Two McGill research projects earned spots on Québec Science‘s prestigious Ten Discoveries of the Year list for 2007.

The magazine tipped its cap to McGill scientists who developed a novel system to study the control of genes in a test tube. Nahum Sonenberg, James McGill Professor of Biochemistry, Thomas Duchaîne, assistant professor in biochemistry at the McGill Cancer Centre, and research leaders and postdoctoral fellows Geraldine Mathonnet and Marc Fabian used microRNA (a class of tiny nucleic acids) to control messenger RNA in a test tube. Messenger RNA relays genetic coding information from DNA to a cell’s ribosomes, where protein synthesis occurs; microRNA recently emerged as a major regulator of this “translation” process. This study—funded by CIHR, the Fonds de la recherche en santé du Québec and the Human Frontier Science Program—marks the first successful assessment of microRNA control of translation outside the confines of a living cell. Researchers will now be able to study the mechanisms by which they control the flow of genetic information and, therefore, protein expression. “These microRNA control 30 per cent of all genes in a body,” says Sonenberg. “They are important to cancer development and progression. If we know how to control microRNA, we can control cancer and other diseases.” The team (which includes collaborators at the University of Eastern Piedmont, Case Western Reserve University, Warsaw University and the Friedrich Miescher Institute for Biomedical Research) published their findings in the journal Science in July 2007.

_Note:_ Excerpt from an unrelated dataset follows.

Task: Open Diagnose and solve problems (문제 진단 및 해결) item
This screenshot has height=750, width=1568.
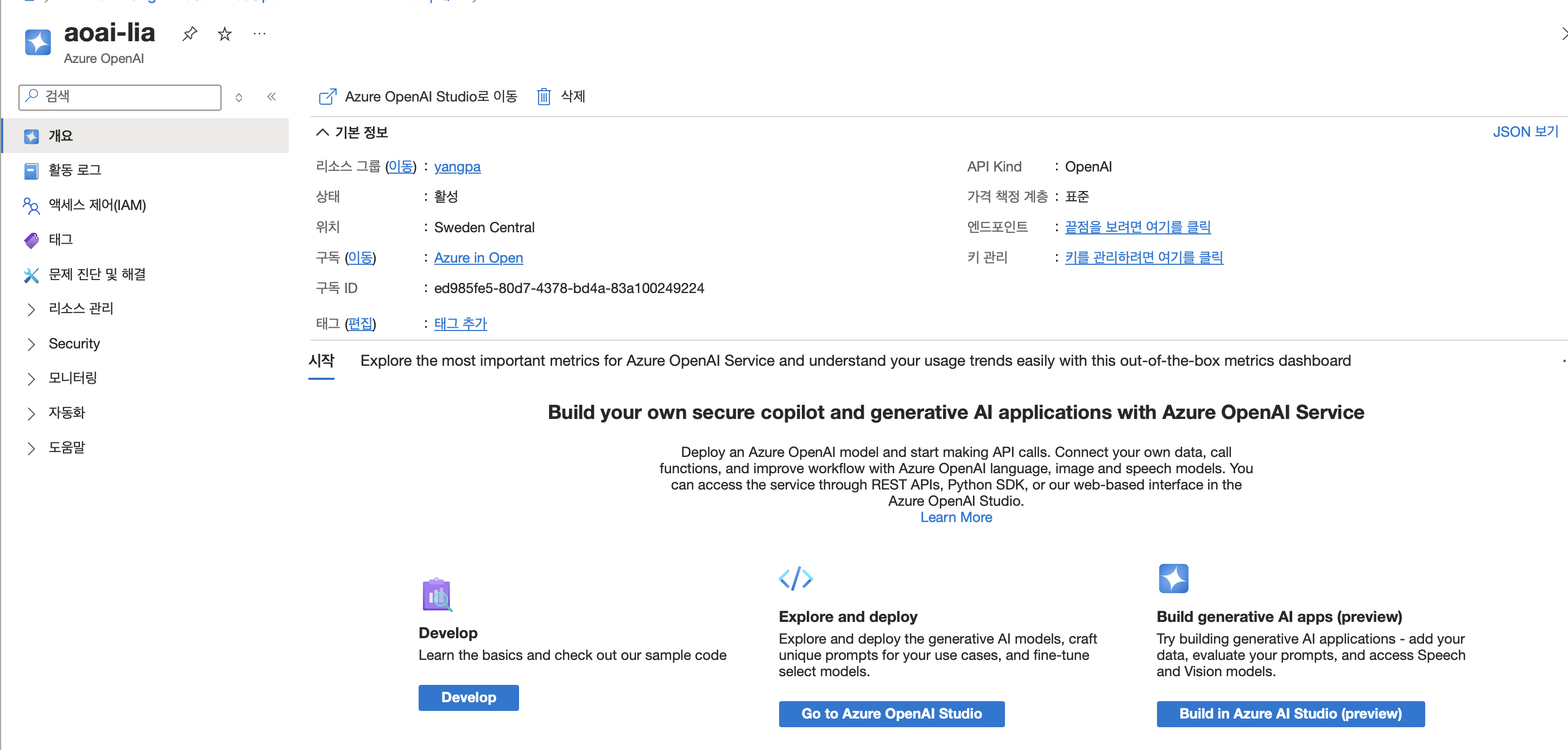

Québec Science kudos also went to Dr. Michel Tremblay, director of the McGill Cancer Centre and the Jeanne and Jean-Louis Lévesque Chair in Cancer Research, for his discovery that 40 per cent of breast cancer cases in women present overexpression of the PTB1b gene. At normal levels, PTB1b’s enzyme helps regulate cell growth and cell division, but too much PTB1b causes unchecked cellular growth. Eight years ago, Tremblay linked the gene to obesity and diabetes. Pharmaceutical companies are already doing human trials for PTB1b-suppressing drugs, leaving him optimistic that a breakthrough breast cancer drug may be on the horizon. “Adapting these compounds is all that is needed to attack breast cancer,” he explains. Tremblay’s research is funded by the Cancer Research Society, CIHR, the Weekend to End Breast Cancer and Rethink Breast Cancer.